[begin Supplied material]

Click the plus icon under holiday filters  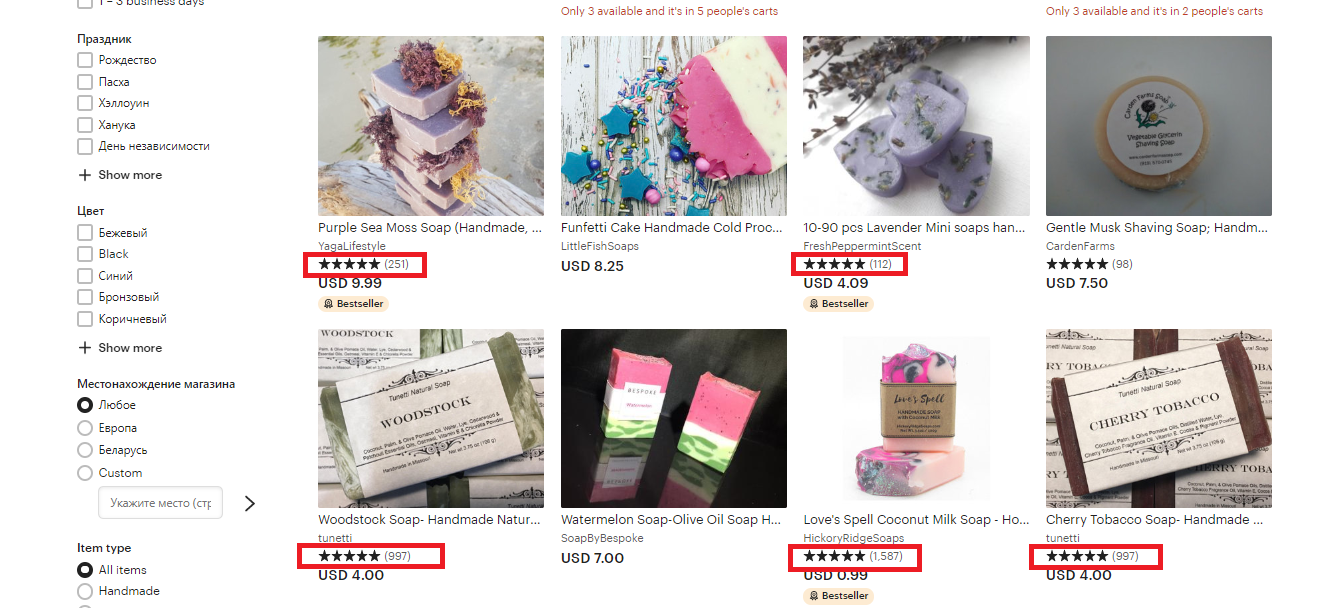(x=84, y=175)
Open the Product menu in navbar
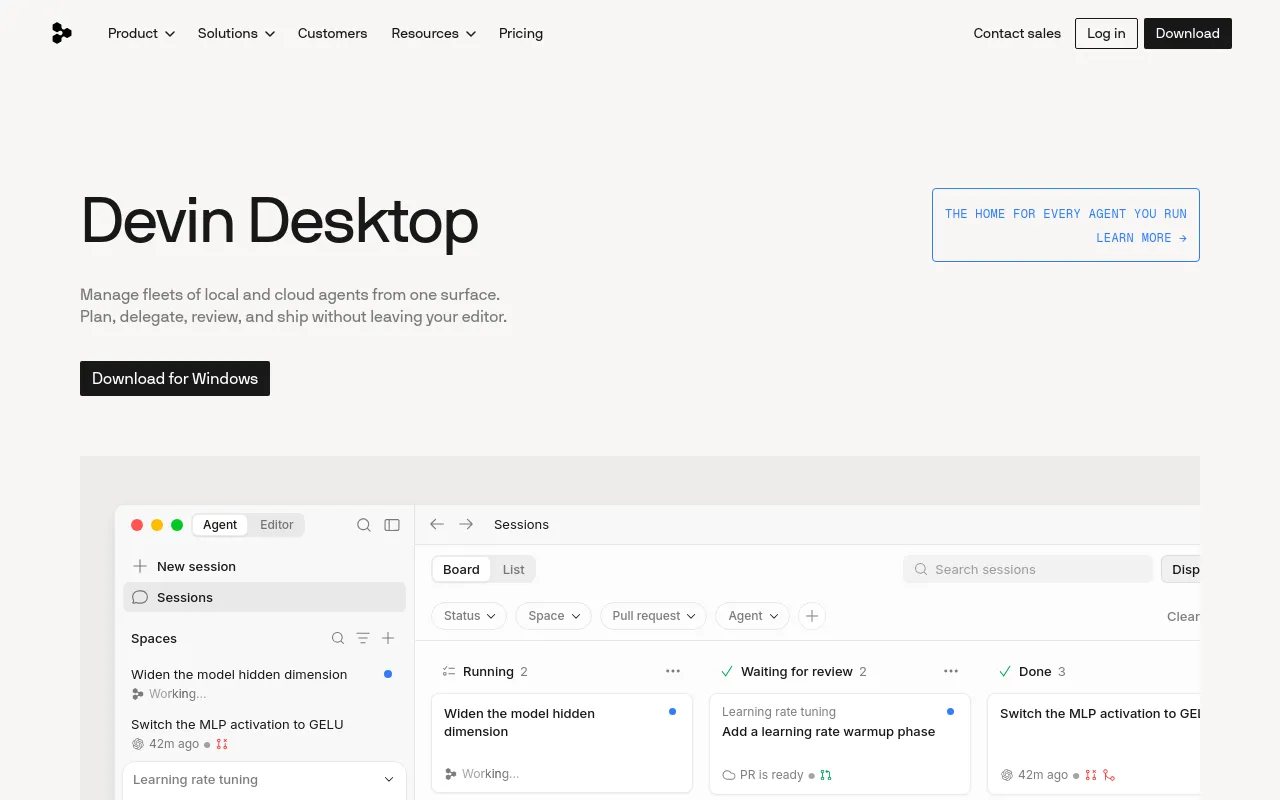The image size is (1280, 800). pyautogui.click(x=141, y=33)
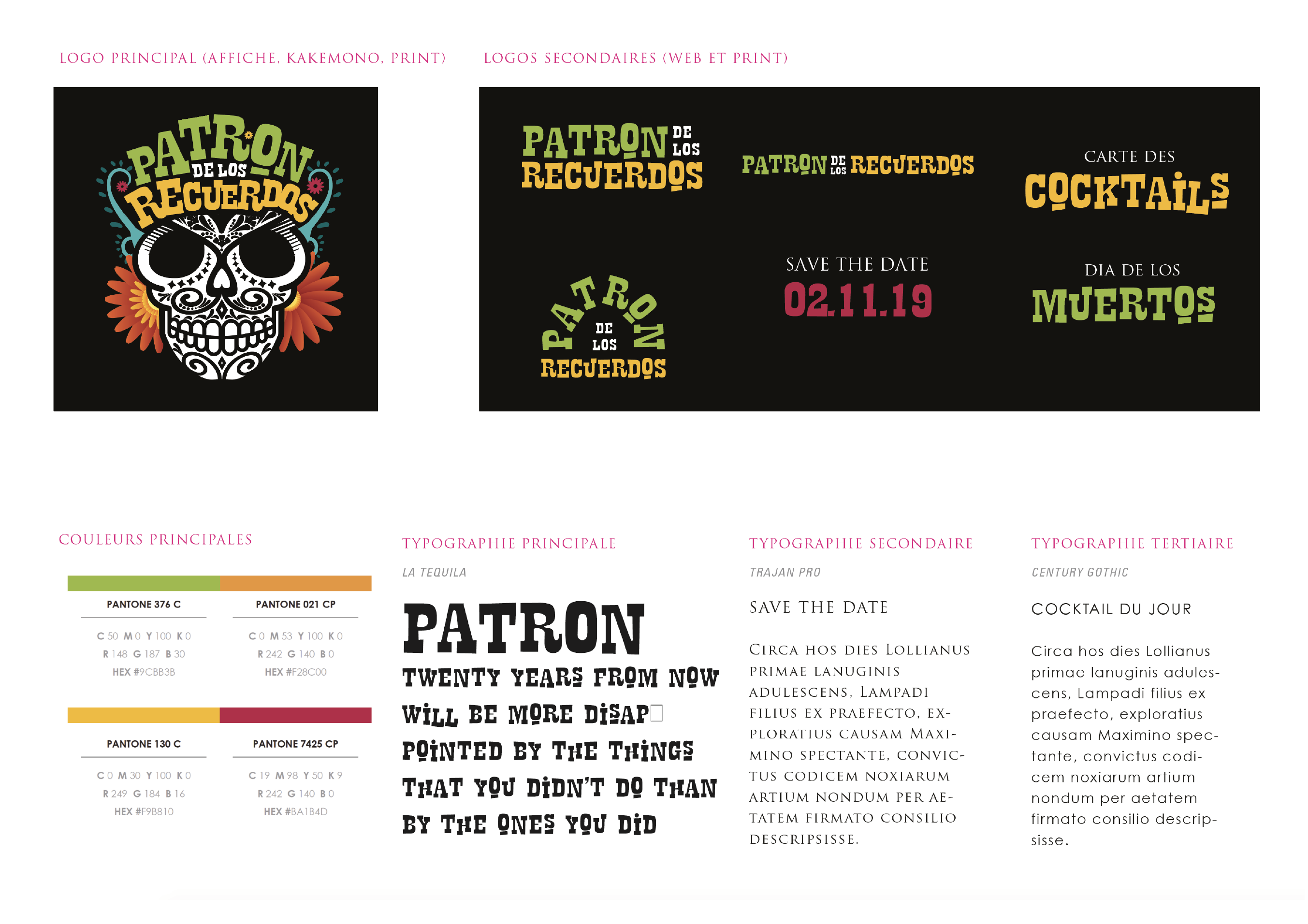Click the Typographie Principale heading
The width and height of the screenshot is (1308, 924).
509,544
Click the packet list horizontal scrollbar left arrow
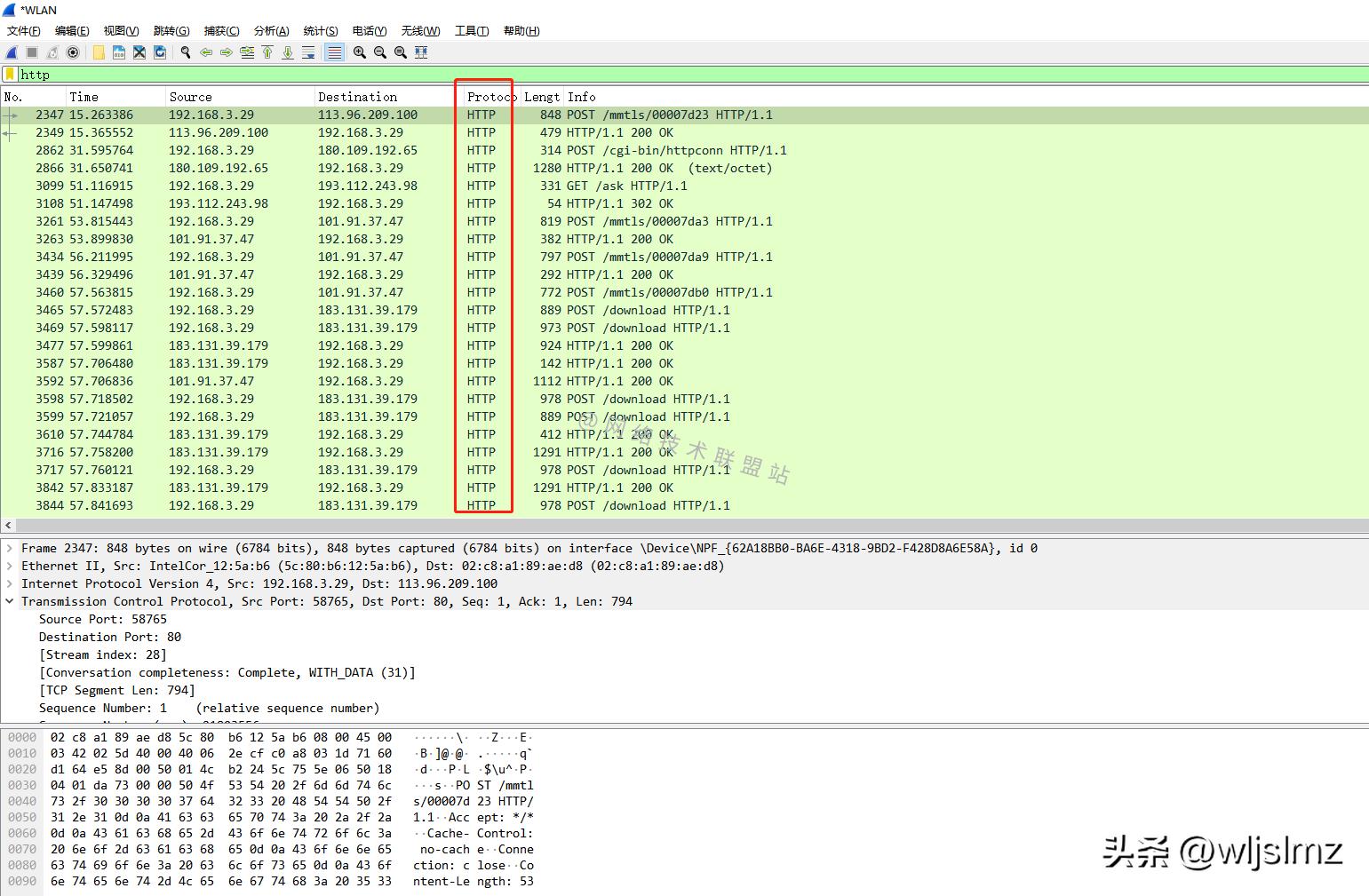The image size is (1369, 896). pyautogui.click(x=9, y=526)
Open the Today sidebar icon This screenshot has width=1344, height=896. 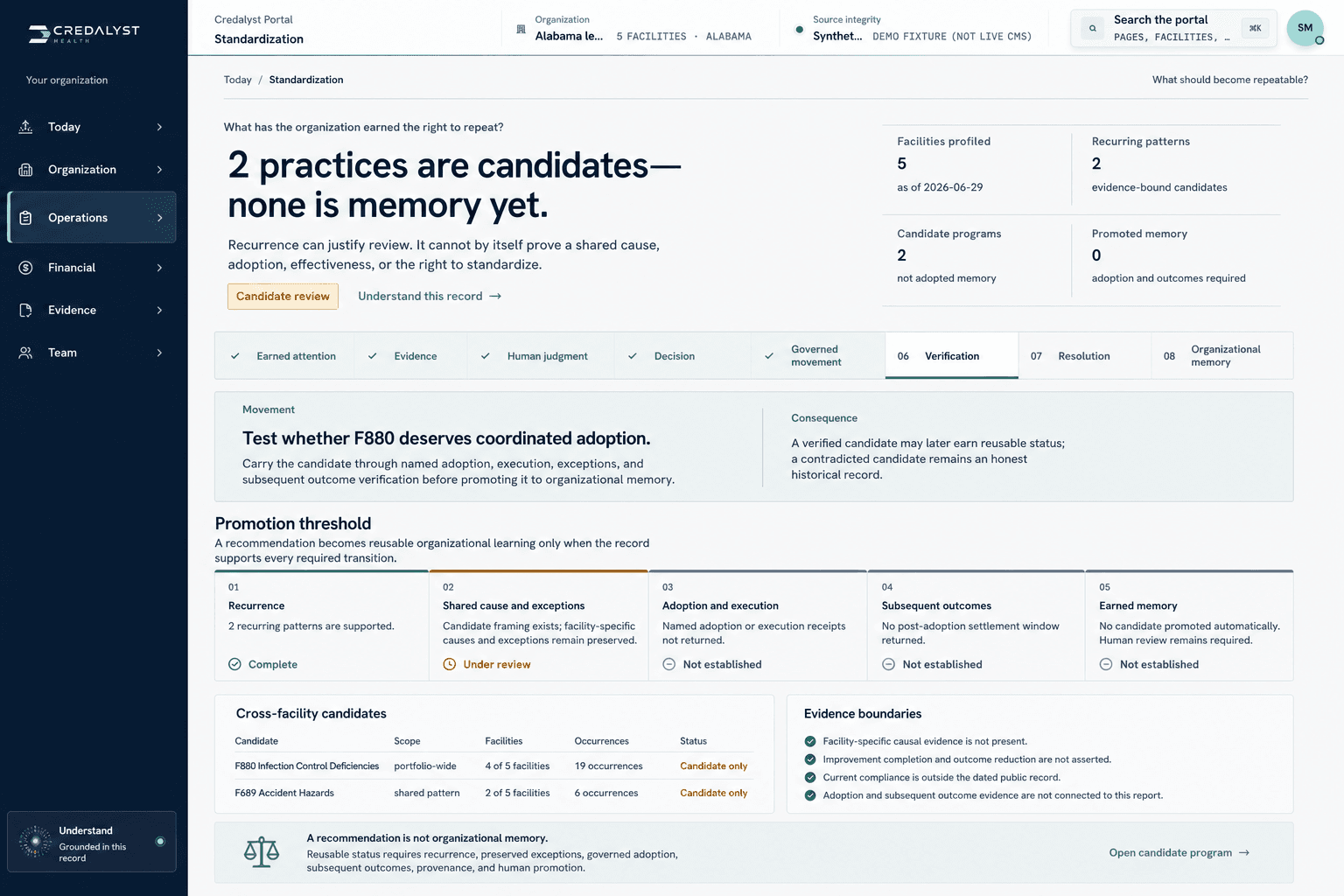click(26, 127)
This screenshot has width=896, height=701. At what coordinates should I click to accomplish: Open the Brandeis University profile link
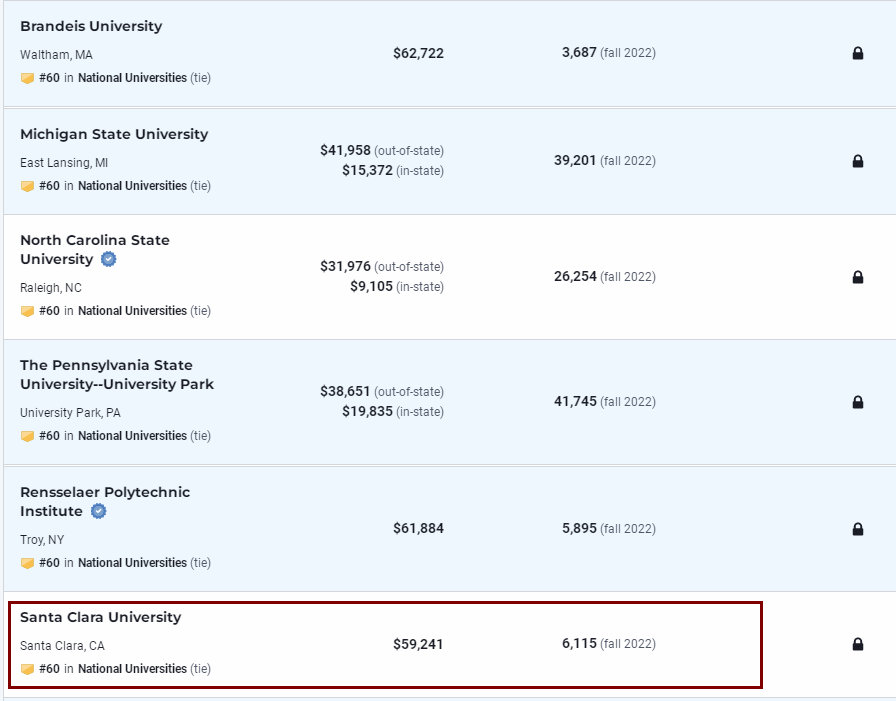[x=91, y=26]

[end Supplied material]

Write out the stretch of the listing from the line containing "This screenshot has width=896, height=701." through the end of the listing, reproducing every line exactly but leaving out the pictures.

This screenshot has width=896, height=701. At what coordinates should I click to accomplish: Open the Brandeis University profile link
[x=91, y=26]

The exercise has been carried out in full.